A foundation model is anything that gives you meaningful re-usable features. Foundation Models are trained on massive datasets and perform well in zero-shot (no fine-tuning) scenarios (so like BERT, DALL-E, GPT-3).
Generalization is the “Holy Grail” of AI i.e. training a sufficiently large model on a large dataset and expecting it to have strong performance on different independent test sets.
Increasing model complexity (no. parameters) enters a training regime where generalization is first hurt and subsequently improved.
Don't start big. Start small, then scale.
- Experimenting with architecture on large datasets is extremely expensive. So instead, find the right architecture/hyperparameters on small datasets first — the structure of what works transfers.
- Once you’ve validated your model design, scale it up to larger data and expect predictable, proportional accuracy improvements (thanks to scaling laws).
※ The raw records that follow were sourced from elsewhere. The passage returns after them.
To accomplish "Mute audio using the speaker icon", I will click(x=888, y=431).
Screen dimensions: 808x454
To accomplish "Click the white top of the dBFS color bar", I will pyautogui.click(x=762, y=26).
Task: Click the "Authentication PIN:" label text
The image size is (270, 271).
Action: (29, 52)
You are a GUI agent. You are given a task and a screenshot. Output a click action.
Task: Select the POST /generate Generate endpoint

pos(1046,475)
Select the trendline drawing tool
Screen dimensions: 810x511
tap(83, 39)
Model architecture exploration should be feasible with small training data sets. In short, scaling laws make development predictable, so you can prototype cheap and scale confidently.
resources: Kaplan et al. from OpenAI (Scaling Laws for Neural Language Models), and the Baidu Research (Deep Learning Scaling Is Predictable, Empirically)
Neural Scaling Laws
Three quantities dominate model performance improvements:
- C = compute (FLOPs)
- D = data (tokens)
- N = parameters
Performance improves as long as we increase both N and D. Larger models require fewer samples to reach the same performance, and convergence is not critical for good performance. Additionally, model shape doesn’t matter too much.
Scaling more data has diminishing returns — so be smarter about your data instead.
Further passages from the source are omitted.